Strength Training 1:00:00 [3]

"No weights week"
Strength/skill:
EMOTM 8 min - 10 double unders, then hollow rock for remainder of time. I had to clarify because 10 double unders don't take long if you're good at them. The coach said, yeah, do hollow rock for the entire rest of the minute even if you're good at double unders and get done in 10 seconds. He added "You're really the only one affected by that, though." Great. Most rounds got them unbroken, so with transition time, I was doing about 40 seconds of hollow rock. Hollow rocks quickly went downhill in quality, but the abs were still burning, so I was getting a good workout on it each time. Tony had a good DU day, so we got to suffer together on the hollow rocks.

Workout:
21*15*9
Shoulder to overhead (did 63 lb)
Russian KB swings (35 lb)
Time: 5:50

Extra:
I did my shoulder physical therapy exercises. I'm not very good at getting these in, so with a little extra time at the end, I figured I should. Doc says I still am weak in the rotational motion.

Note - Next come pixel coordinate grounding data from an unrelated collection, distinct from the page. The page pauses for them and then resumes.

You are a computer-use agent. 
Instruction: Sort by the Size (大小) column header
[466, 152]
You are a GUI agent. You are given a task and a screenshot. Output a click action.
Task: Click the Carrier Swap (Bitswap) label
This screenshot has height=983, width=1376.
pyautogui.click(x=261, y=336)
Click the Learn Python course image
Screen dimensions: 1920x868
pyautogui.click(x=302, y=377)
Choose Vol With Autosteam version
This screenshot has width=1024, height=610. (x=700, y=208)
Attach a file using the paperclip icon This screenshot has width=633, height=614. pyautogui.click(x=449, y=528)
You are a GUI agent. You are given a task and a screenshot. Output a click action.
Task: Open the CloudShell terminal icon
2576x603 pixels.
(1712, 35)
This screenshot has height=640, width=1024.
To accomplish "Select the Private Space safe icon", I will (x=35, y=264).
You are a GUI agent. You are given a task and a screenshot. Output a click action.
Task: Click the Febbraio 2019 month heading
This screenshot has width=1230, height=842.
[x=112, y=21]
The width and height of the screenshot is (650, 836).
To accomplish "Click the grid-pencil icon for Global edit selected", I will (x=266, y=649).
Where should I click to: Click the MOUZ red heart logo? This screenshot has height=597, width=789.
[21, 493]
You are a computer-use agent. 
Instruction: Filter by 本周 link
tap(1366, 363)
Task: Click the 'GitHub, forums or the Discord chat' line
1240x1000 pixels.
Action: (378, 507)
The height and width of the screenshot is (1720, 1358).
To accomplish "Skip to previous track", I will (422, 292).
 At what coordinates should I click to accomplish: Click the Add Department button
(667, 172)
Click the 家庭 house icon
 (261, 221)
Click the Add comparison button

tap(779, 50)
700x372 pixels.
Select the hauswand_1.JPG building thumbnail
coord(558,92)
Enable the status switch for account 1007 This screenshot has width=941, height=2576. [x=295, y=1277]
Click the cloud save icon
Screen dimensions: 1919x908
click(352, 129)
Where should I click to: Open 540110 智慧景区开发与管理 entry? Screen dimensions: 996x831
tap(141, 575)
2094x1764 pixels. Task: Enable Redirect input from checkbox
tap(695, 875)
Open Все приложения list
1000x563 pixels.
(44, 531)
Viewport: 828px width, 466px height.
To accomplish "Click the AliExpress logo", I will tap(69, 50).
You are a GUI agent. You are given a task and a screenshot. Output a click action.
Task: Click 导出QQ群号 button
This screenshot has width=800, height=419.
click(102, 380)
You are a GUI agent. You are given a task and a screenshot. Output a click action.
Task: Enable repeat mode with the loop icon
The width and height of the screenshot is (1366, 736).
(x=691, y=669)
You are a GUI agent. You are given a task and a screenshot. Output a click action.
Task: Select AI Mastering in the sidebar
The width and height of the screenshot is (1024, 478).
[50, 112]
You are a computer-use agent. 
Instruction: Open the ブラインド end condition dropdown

Road Bike (Trainer) 30:00 [3]

Crap ride. I wanted nothing to do with either of my bikes today. Well, I wanted to ride my mountain bike in the afternoon, but once it got dark, I got too scared to go ride outside on the hills by myself and nobody would go with me. Stupid dark time of the year.

Gave myself permission to do the ride on the trainer, which is even less interesting. I hate the trainer. Basically, I had a terrible attitude today and couldn't even get on my bike until late for no good reason. Then, I couldn't get my effort level up for my "hill climb intervals", so I just decided to quit early and go to bed. Blah.

Sunday Nov 3, 2013 #

Mountain Bike (Hill repeats) 2:05:30 [3] 26.6 mi (12.7 mph)

Stayed at my parents place last night. Guess what they have on the west side of the state - hills! Rode out to the johnson road. Did 3 rounds of 3x75 second climbs. Climbs were in a hard gear so stress was really on the muscles. After the last one I recovered and did 23 minutes at tempo. Was only supposed to be 20 but I hit the 20 minute mark at the bottom of a 3-minute hill so I kept it going to the top. Was a bit cold at times but not too bad.

Saturday Nov 2, 2013 #

Run (Orienteering) 1:21:45 [3] 5.2 mi (15:43 / mi)

Red course. Distance estimated due to losing GPS after 3.4 miles. Huge mistake on CP1 but got much better after that. Short course today for a red course.

Friday Nov 1, 2013 #

Mountain Bike (Intervals) 1:29:37 [3] 22.6 mi (15.1 mph)

Did this workout with my mountain bike since I figured the rail trail would be leaf-covered and slippery. Warmed up for about 10 min. Then:
3 x 10 second hard sprints, 3-5 min recovery
5 x 3 minute hard efforts, 3 minute recovery
3 x 10 second hard sprints, 3-5 min recovery

For the remainder of the ride, I just tried to keep my pace over my average. Not that it was particularly hard to maintain 16 mph, but I couldn't just space out and had to focus a bit. Weather was 47 and drizzly. I was actually quite comfortable, though, since there was practically no wind. Had to take my hat off 15 minutes in. At first, my head was cold, but then it was good!

Run (Trails) 47:58 [3] 4.6 mi (10:26 / mi)

Run at Pine Haven. Warmed up for 10 minutes. Then, ran hard on hills and however I felt like running on the flats for 35 minutes. It has been raining so some of the hills were SLIPPERY! I ended up skipping the one I knew was slippery and just doing more of the others. I thought this was going to be an inter-species group run, but the deer really didn't want to run with me. They all ran away. Dogs are much better at that.